::: Supplied passage :::

Tuesday, December 1, 2015

By Tricia Brown
University of Iowa Strategic Communications

To watch the video, go to https://youtu.be/0M9B0pm9g2I.

Before you’ll see unmanned aircraft taking to the skies with any frequency, technology first must be developed so they fly safely and

drone
accident free.

The University of Iowa’s Operator Performance Laboratory (OPL) is working with Rockwell Collins to do just that: make it possible for unmanned aircraft systems (UAS)—more commonly known as drones—to behave autonomously should they lose radio contact with their operators.

That means the UAS won’t collide or interfere with manned aircraft and will make it possible for manned and unmanned aircraft to coexist in the same airspace.

“In 2015, the work we have done with the OPL was mostly about getting Rockwell Collins the flying capability to safely and legally launch [UAS],” says Alex Postnikov, a researcher in the Advanced Technology Center at Rockwell Collins. “The next two to three years are going to be very exciting.

“So far, everything we’ve done is about how you physically control the aircraft, how you certify, how does it end up in the national air space?” he says. “That’s all great. But what if the aircraft needs to make a decision? What makes it autonomous is the ability to complete a flight safely when it doesn’t have all the information available before takeoff. It has to make decisions based on what happens in the real world, even when human help is not immediately available.”

The research and development is being conducted as the Federal Aviation Administration takes steps toward opening the national airspace to UAS, though a definite timeframe for when that will happen is unknown.

::: Information supplied :::

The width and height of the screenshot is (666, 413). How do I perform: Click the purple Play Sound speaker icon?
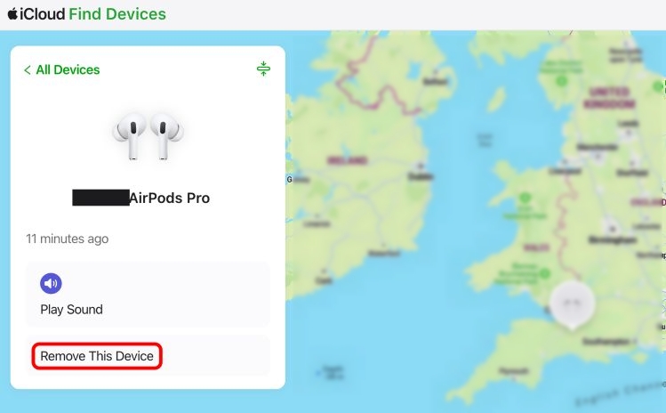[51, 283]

:::
::: Information supplied :::

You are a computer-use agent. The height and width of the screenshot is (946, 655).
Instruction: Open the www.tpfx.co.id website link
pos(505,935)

:::

-- Problem details --
Decide whether each statement below agrees with the article on autonomous drones, answering yes or no and quoting the exact words from the article that settle it. 1. The University of Iowa's Operator Performance Laboratory is working with Rockwell Collins. 2. The Federal Aviation Administration has set a definite timeframe for opening the national airspace to UAS. 3. Alex Postnikov is a researcher at the University of Iowa. The material has no connection to the text.

-- Response to this task --
1. Yes: "The University of Iowa’s Operator Performance Laboratory (OPL) is working with Rockwell Collins"
2. No: "a definite timeframe for when that will happen is unknown."
3. No: "a researcher in the Advanced Technology Center at Rockwell Collins"